Three Entrepreneurs Spend a Summer in Shanghai

Soon after launching an online clothing business in Boston, Fan Bi, Danny Wong and Alec Harrison discovered that they needed to be closer to their suppliers – Asian garment makers -- if the venture was going to be successful. All three moved for the summer to Shanghai, China. Knowledge@Wharton High School talks to Bi about the partners’ global entrepreneurial experience.Read More

by Lew Goettner

In early 2009, Fan Bi, 23, Danny Wong, 19, and Alec Harrison, 24, lived in the Boston area but had never met. By summer 2010, they were sharing a three-room apartment in Shanghai, China, and were co-partners in Blank Label, an online men’s clothing startup that allows customers to create custom dress shirts. A fourth partner, Zeeshan Muhammad, handles the technology and works with them via online tools. The young men spent their summer meeting with Asian garment makers and fine-tuning their business.

The partners have since ended their Shanghai adventure, although all three are still with the company. Harrison stayed in Shanghai, Wong went back to school and Bi, who met his partners during a year’s study at Babson College in Boston, has left the University of New South Wales in Sydney, Australia, to work full time on Blank Label.

The company, which used Bi’s personal savings as seed money, is now breaking even and has six full-time employees. The goal is to increase the customer repeat rate and improve the website before shifting into high-growth mode. While Bi will spend about three months a year in Shanghai meeting with vendors, the partners have no plans to reconvene in China.

Bi, the company’s founder and CEO, discusses Blank Label’s journey, at home and abroad.

Knowledge@Wharton High School: How did Blank Label start?

Fan Bi: The original idea came about in summer 2008. I was in Shanghai [Bi speaks Mandarin Chinese and was visiting family in China] and I kept coming across custom shirts made there. It was a different experience in shopping and relatively affordable. My idea wasn’t to do it online, just to start something in custom clothing. The first iteration was selling custom shirts and suits to graduating college students. I met Danny when I posted a job for a salesman in spring 2009.

I ran the campus model for four or five months and it had legs, so I decided I wanted to do it online. That’s how we found Alec – we posted a job for a graphic designer. He’d just graduated college and hated his day job, so he came on to try and launch this e-commerce business. None of us were programmers, so another job posting led us to Zee, and the four of us started off.

KWHS: When did you realize you needed to relocate to Shanghai?

Bi: We launched online around Halloween 2009 and started getting some orders. I very quickly realized what we thought were established relationships with our suppliers were very frail. I was going to have to build relationships on the ground and get some better quality control.

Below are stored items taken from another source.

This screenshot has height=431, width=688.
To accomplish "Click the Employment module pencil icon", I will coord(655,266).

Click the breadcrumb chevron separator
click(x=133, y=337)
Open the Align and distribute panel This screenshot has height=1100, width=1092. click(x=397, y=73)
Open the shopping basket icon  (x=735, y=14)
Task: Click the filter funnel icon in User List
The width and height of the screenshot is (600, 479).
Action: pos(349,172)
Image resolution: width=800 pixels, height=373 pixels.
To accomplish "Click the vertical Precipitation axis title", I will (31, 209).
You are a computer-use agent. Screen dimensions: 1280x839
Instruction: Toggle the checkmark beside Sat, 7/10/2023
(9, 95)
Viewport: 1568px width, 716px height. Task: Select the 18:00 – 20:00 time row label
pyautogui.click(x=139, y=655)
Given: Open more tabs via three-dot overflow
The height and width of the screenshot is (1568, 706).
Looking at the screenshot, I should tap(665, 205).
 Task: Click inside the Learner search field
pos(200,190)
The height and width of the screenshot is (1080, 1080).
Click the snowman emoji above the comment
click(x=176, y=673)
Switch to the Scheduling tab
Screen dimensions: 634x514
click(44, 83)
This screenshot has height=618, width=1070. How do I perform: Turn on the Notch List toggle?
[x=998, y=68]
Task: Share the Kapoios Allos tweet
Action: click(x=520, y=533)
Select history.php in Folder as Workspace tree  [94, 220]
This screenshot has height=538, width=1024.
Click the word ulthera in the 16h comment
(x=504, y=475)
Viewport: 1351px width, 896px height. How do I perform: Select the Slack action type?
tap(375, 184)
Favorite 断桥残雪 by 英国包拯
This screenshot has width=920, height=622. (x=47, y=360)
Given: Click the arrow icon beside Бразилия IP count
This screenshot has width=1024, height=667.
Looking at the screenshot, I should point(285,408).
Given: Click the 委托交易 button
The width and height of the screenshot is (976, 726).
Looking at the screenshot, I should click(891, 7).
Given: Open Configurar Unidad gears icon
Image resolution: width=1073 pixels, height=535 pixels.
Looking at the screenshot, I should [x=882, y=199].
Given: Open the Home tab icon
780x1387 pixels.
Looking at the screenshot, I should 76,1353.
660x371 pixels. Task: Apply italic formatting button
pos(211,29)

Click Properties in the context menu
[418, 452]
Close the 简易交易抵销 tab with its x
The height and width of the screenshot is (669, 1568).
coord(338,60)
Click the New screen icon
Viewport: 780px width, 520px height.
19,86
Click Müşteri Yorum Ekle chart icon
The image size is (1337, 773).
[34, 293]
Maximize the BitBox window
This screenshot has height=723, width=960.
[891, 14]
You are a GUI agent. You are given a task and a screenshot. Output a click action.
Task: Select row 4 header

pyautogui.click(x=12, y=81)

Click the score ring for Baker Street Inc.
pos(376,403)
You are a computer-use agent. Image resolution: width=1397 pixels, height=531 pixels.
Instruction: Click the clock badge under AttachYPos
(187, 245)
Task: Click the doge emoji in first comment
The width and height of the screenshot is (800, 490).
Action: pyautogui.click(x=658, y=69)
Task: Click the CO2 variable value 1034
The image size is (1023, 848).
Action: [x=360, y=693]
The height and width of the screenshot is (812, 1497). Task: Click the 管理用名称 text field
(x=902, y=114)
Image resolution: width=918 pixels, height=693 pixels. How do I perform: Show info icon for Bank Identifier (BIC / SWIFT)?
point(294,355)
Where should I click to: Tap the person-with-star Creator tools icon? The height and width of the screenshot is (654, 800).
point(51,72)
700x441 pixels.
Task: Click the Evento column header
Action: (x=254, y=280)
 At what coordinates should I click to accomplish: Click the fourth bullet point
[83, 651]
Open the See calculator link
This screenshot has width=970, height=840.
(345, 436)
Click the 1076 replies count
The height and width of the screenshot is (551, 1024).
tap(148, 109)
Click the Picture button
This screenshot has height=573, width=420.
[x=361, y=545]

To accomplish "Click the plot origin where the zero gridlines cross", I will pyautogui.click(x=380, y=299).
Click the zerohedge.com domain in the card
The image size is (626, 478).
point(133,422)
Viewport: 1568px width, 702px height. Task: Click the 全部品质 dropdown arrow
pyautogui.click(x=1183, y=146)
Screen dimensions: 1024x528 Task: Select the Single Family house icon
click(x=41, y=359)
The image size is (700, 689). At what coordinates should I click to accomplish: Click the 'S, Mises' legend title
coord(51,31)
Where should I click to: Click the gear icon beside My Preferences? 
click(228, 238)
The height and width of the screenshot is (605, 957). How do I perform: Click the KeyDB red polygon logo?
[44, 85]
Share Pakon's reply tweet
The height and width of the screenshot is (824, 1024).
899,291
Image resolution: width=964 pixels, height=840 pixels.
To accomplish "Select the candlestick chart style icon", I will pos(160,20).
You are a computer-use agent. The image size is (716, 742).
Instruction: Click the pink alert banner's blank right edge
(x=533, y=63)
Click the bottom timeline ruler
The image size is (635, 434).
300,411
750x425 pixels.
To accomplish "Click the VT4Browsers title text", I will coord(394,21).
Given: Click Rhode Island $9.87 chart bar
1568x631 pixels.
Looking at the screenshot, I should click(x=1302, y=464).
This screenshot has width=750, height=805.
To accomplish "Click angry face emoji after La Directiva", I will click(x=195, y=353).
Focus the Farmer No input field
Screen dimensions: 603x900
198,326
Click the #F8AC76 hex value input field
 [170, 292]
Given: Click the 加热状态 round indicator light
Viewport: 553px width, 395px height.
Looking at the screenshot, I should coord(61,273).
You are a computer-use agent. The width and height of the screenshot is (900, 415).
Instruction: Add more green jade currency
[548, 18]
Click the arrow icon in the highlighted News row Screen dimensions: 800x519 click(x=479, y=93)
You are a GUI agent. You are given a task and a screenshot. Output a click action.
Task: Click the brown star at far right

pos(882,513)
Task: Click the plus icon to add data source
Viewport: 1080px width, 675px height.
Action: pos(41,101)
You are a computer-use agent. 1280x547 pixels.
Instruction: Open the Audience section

KWHS: That could have been a two-week trip. Why relocate to China?

Bi: First, it’s relatively cheap to live there — we could each live on about $700 a month. That’s also where our manufacturers are. If your pain point is technology, then you need to go in and work with your programmer. Our site was improving, so the pain point was our operations team. It was a matter of necessity.

KWHS: What did you gain from physically being in China?

Bi: The human contact. When you’re starting out, the larger vendors who are more versed in globalized communications aren’t as interested in talking to you. The smaller firms — you have to be on the ground to find those.

KWHS: What did you learn about your suppliers while in China?

Bi: The manufacturers had a lot of inherent problems — like the acceptance of quality measures, a lack of willingness to stick to agreed specifications and an inability to meet deadlines. Finding suppliers isn’t that difficult because everyone in China wants your business. Finding the right suppliers is like finding the right co-founders or employees: It requires a very detailed understanding of what that role entails.

KWHS: What steps did you take to improve your business?

Bi: What really helped was hiring the right people to work with the manufacturers. We brought on an external consultant who found our current manufacturer, we hired a quality control person who works at the production facility but is on our payroll, and we have an operations manager who deals with the manufacturer on a daily basis.

KWHS: What advice would you give young people who are thinking about starting their own business?

Bi: It’s not how small you start, it’s how big you end up. We always wanted to build a big ship, but we decided it was okay if that took 10 or 15 years.

You definitely need to have that drive to keep going at all costs. You make a lot of sacrifices – your health, your friends, your relationships, your salary. You have to be focused on what is the most important thing at the end of the day and dedicate as much of yourself to it as you possibly can. Realistically, that’s just the beginning of the process. Hard work buys you a ticket, but from there you’ve got to be smart.